July 3, 2021

Regulating blood glucose level

People obtain glucose from the food that they eat, predominantly starch-rich foods such as potatoes, rice, bread, and pasta.

Glucose is the key metabolic substrate for tissue energy production. Glucose is one of the body’s principal fuels. It is an energy-rich monosaccharide sugar that is broken down in body cells to produce adenosine triphosphate.

Regulating the blood glucose level is a challenging control problem for the human body.

Prolonged irregularities in the blood glucose level can result in major health problems such as diabetes, an incurable disease caused when the pancreas no longer makes insulin (type 1 diabetes), or when the pancreas cannot make enough insulin and the body develops insulin resistance (type 2 diabetes).
The key hormones which regulate glucose homoeostasis include insulin, glucagon, epinephrine, norepinephrine, cortisol and growth hormone.

After meals, the body is said to be in an absorptive state as it absorbs nutrients from the gut. Blood-glucose levels rise although this is buffered by glucose storage in the liver.

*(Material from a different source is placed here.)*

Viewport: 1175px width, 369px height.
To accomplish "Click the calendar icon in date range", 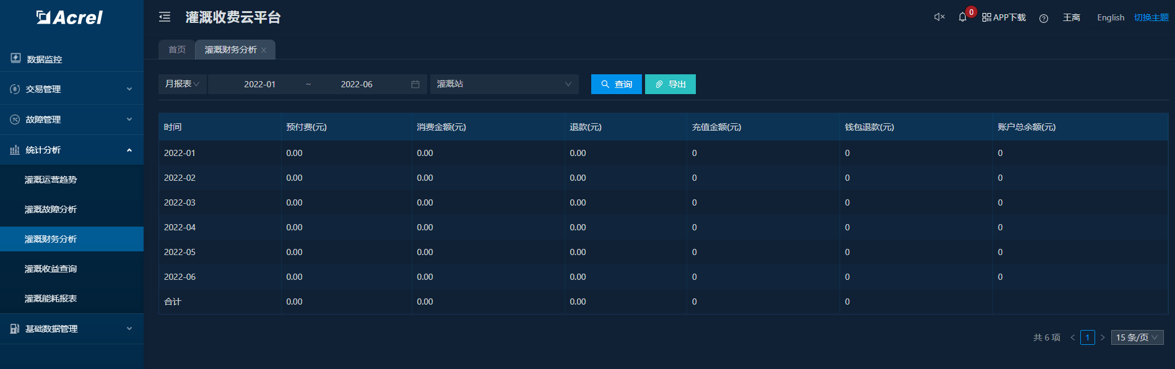I will pyautogui.click(x=415, y=84).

*Rising blood glucose levels after a meal stimulates insulin release which disposes of this load. Falling blood glucose levels stimulates glucagon, which maintains a basic minimum level of glucose in the blood. Glucagon works primarily on the hepatocytes in the liver to:
● Convert stored glycogen into glucose and release it into the blood;
● Promote gluconeogenesis

*Norepinephrine and epinephrine help maintain normal blood glucose levels by stimulating glucagon release, glycogenolysis, and food consumption, and by inhibiting insulin release.

*Cortisol, a steroid hormone, is synthesized from cholesterol. Cortisol increases the availability of blood glucose to the brain. Cortisol acts on the liver, muscle, adipose tissue, and pancreas. In the liver, high cortisol levels increase gluconeogenesis and decrease glycogen synthesis.

*Growth hormone therapy antagonizes insulin's action on peripheral tissues, such as the skeletal muscle, liver, and adipose tissue, thereby increases glucose production from the skeletal muscle and liver and decreases glucose uptake from adipose tissue.